__Exercise instructions__: Copy the rows from the start up to and including the line with "pyautogui.click(x=328, y=30)", substituting "Contacts" for "Partners" and keeping everything else unchanged.

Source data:
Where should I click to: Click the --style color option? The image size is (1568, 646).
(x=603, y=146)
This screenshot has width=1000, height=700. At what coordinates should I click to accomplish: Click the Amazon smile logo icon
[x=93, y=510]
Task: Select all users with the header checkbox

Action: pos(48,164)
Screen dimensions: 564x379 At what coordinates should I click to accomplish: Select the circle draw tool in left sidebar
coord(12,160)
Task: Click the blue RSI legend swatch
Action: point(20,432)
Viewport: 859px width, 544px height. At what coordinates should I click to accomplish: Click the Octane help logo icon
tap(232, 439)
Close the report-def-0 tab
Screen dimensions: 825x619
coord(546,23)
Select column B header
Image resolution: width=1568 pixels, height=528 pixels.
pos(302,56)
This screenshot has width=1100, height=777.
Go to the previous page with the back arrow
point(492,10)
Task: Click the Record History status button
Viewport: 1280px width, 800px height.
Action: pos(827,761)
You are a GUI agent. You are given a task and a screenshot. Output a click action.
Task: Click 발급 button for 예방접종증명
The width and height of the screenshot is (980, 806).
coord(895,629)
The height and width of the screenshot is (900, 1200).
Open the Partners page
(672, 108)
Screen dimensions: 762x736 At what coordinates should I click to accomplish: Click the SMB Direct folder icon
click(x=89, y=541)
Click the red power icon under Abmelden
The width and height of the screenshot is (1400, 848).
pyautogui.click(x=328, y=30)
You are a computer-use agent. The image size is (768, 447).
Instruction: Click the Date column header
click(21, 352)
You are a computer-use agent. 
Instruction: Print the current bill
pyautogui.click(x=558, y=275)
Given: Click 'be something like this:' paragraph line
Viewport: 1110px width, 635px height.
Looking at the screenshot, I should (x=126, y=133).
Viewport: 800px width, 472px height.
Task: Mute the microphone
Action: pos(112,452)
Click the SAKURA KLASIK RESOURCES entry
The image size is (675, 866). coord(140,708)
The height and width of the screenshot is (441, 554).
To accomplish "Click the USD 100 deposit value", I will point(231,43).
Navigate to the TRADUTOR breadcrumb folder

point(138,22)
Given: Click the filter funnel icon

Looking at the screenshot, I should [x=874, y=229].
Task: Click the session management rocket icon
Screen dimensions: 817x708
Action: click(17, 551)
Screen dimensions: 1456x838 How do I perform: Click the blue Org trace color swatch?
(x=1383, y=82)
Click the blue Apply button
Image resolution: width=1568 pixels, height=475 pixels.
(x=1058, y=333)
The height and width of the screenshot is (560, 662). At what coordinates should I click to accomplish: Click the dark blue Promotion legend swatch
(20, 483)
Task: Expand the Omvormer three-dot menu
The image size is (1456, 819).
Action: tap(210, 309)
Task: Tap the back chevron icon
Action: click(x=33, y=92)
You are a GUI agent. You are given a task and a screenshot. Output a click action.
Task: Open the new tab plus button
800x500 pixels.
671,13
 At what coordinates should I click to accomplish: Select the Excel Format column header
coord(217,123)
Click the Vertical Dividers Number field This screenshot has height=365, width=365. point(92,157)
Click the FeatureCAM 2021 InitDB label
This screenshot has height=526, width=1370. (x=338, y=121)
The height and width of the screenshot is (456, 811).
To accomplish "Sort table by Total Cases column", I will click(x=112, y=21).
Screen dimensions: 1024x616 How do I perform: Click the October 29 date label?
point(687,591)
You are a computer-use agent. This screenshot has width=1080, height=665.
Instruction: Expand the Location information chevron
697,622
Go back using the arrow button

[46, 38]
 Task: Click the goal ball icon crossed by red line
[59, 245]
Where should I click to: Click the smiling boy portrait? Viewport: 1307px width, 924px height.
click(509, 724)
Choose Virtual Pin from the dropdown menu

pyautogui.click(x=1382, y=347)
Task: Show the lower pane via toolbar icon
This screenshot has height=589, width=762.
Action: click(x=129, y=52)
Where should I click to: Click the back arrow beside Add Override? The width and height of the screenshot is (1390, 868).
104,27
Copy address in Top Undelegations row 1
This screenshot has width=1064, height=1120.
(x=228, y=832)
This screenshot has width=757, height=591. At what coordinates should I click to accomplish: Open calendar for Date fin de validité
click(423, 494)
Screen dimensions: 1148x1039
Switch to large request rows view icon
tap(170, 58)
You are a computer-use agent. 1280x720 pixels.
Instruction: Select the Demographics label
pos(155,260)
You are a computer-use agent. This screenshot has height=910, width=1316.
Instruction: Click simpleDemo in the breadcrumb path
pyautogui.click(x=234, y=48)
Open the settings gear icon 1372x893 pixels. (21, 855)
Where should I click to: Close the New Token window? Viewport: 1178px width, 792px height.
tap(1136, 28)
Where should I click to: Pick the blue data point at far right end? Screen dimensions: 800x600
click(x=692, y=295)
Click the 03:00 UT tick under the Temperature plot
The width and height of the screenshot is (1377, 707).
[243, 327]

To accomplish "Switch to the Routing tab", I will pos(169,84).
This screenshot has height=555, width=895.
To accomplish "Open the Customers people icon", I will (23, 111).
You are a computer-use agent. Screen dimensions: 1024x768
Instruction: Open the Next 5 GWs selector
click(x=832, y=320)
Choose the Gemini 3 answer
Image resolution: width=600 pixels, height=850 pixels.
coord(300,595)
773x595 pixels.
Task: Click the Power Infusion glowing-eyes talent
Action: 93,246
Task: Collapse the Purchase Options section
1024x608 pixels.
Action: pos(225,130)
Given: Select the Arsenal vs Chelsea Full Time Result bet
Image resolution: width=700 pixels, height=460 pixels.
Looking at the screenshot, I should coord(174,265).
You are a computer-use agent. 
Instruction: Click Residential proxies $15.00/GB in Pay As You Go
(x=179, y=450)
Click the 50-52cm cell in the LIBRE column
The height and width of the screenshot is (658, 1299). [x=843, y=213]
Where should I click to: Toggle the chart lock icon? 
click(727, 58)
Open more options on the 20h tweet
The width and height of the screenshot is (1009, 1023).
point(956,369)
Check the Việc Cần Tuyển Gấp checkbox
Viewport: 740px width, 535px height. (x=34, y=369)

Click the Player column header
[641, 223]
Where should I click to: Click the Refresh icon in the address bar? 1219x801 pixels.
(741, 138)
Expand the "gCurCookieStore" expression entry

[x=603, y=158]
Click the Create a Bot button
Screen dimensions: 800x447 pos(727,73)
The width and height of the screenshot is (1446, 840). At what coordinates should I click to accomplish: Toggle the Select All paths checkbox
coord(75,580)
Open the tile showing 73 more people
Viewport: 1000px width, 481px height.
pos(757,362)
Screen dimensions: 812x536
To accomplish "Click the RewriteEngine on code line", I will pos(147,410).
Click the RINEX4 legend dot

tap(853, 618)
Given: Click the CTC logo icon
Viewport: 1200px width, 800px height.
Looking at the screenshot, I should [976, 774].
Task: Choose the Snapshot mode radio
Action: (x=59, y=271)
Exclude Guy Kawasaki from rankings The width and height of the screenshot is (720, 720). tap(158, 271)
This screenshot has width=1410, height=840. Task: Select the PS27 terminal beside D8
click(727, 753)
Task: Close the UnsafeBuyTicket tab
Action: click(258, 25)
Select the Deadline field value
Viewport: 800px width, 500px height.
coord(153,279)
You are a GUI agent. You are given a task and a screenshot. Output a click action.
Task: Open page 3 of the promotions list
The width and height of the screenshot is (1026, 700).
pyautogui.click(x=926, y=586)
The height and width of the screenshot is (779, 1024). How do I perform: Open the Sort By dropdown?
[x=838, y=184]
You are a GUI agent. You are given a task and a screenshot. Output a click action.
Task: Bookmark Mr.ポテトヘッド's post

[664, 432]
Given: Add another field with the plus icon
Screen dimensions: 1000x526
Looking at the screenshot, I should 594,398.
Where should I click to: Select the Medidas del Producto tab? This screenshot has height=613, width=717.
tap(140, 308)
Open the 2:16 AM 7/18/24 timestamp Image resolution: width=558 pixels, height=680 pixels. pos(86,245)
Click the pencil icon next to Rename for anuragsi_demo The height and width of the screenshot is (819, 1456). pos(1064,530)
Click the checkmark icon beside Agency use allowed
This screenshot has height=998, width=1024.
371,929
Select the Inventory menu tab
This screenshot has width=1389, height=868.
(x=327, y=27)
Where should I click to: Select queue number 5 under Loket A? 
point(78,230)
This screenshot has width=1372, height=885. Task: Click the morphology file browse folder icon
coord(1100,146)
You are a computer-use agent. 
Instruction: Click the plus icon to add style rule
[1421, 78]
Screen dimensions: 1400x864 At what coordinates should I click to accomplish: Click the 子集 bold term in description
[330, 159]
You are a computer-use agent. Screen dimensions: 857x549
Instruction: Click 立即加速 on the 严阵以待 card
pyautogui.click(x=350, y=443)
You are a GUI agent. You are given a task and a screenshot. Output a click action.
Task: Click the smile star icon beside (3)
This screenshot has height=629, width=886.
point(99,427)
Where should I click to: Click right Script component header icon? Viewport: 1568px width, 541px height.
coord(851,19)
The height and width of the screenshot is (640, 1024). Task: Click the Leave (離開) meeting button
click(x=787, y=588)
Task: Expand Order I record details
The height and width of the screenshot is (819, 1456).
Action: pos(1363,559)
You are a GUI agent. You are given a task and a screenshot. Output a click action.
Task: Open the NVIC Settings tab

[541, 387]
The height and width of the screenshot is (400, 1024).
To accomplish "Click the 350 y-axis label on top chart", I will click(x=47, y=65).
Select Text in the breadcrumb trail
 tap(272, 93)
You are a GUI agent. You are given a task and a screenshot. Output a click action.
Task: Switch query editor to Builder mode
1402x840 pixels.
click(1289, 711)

__Written answer__:
Where should I click to: Click the --style color option? The image size is (1568, 646).
(x=603, y=146)
This screenshot has width=1000, height=700. At what coordinates should I click to accomplish: Click the Amazon smile logo icon
[x=93, y=510]
Task: Select all users with the header checkbox

Action: pos(48,164)
Screen dimensions: 564x379 At what coordinates should I click to accomplish: Select the circle draw tool in left sidebar
coord(12,160)
Task: Click the blue RSI legend swatch
Action: point(20,432)
Viewport: 859px width, 544px height. At what coordinates should I click to accomplish: Click the Octane help logo icon
tap(232, 439)
Close the report-def-0 tab
Screen dimensions: 825x619
coord(546,23)
Select column B header
Image resolution: width=1568 pixels, height=528 pixels.
pos(302,56)
This screenshot has width=1100, height=777.
Go to the previous page with the back arrow
point(492,10)
Task: Click the Record History status button
Viewport: 1280px width, 800px height.
Action: pos(827,761)
You are a GUI agent. You are given a task and a screenshot. Output a click action.
Task: Click 발급 button for 예방접종증명
The width and height of the screenshot is (980, 806).
coord(895,629)
The height and width of the screenshot is (900, 1200).
Open the Contacts page
(672, 108)
Screen dimensions: 762x736 At what coordinates should I click to accomplish: Click the SMB Direct folder icon
click(x=89, y=541)
Click the red power icon under Abmelden
The width and height of the screenshot is (1400, 848).
pyautogui.click(x=328, y=30)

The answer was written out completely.